**Text block:**
● ● ● ●

The English language is nothing if not ‘juicy’ and ‘fluid’.
Take the words ‘sexual intercourse’ for example.
Broken down into it’s separate ‘parts’, the word ‘sexual’ has a variety of meanings ranging from “relating to the instincts, physiological processes, and activities connected with physical attraction or intimate physical contact between individuals” to “(of reproduction) involving the fusion of gametes”.
Intercourse is defined as “communication or dealings between individuals or groups”.
No amount of ‘bump and grind’ will make any of these definitions sound like ‘shagging’.
Even ‘having sex’ doesn’t even fully explain the mechanics of it. Being female means ‘having a sex’. But what in ‘stuffed beaver’ heck does that have to do with ‘the beast with two backs’?
When it comes to ‘shaking the trailer’, visually relatable language ‘threads the needle’, ‘buries the bone’ and ‘hits a home run’.

● ● ● ●

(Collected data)
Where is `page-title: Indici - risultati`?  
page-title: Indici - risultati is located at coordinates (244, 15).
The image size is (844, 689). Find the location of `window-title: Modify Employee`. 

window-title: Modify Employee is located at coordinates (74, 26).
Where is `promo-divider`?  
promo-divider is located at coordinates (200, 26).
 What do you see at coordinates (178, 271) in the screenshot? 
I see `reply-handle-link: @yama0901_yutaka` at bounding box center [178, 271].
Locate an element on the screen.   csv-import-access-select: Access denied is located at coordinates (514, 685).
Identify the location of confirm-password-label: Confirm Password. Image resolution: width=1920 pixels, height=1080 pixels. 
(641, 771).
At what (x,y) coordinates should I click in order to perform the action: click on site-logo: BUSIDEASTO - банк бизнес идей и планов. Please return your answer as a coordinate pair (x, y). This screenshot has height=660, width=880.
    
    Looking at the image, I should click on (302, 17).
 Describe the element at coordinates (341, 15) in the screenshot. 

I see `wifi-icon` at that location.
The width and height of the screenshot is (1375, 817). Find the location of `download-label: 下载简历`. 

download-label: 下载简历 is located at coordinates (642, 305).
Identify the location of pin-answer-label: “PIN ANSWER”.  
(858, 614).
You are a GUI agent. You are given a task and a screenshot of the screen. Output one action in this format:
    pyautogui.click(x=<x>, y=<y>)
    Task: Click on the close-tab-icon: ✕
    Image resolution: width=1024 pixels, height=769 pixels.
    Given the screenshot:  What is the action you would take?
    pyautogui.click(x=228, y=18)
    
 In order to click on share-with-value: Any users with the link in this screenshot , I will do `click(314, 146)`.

● ● ● ●

**Instructions:**
a: In the passage about English words for sex, what definition is given for "intercourse"?
b: Please return the text of the passage about English words for sex, starting with "Even ‘having sex’" and going on through "a home run’.".
The collected data has no connection to the passage about English words for sex.

**Task solutions:**
a: Communication or dealings between individuals or groups.

b:
Even ‘having sex’ doesn’t even fully explain the mechanics of it. Being female means ‘having a sex’. But what in ‘stuffed beaver’ heck does that have to do with ‘the beast with two backs’?
When it comes to ‘shaking the trailer’, visually relatable language ‘threads the needle’, ‘buries the bone’ and ‘hits a home run’.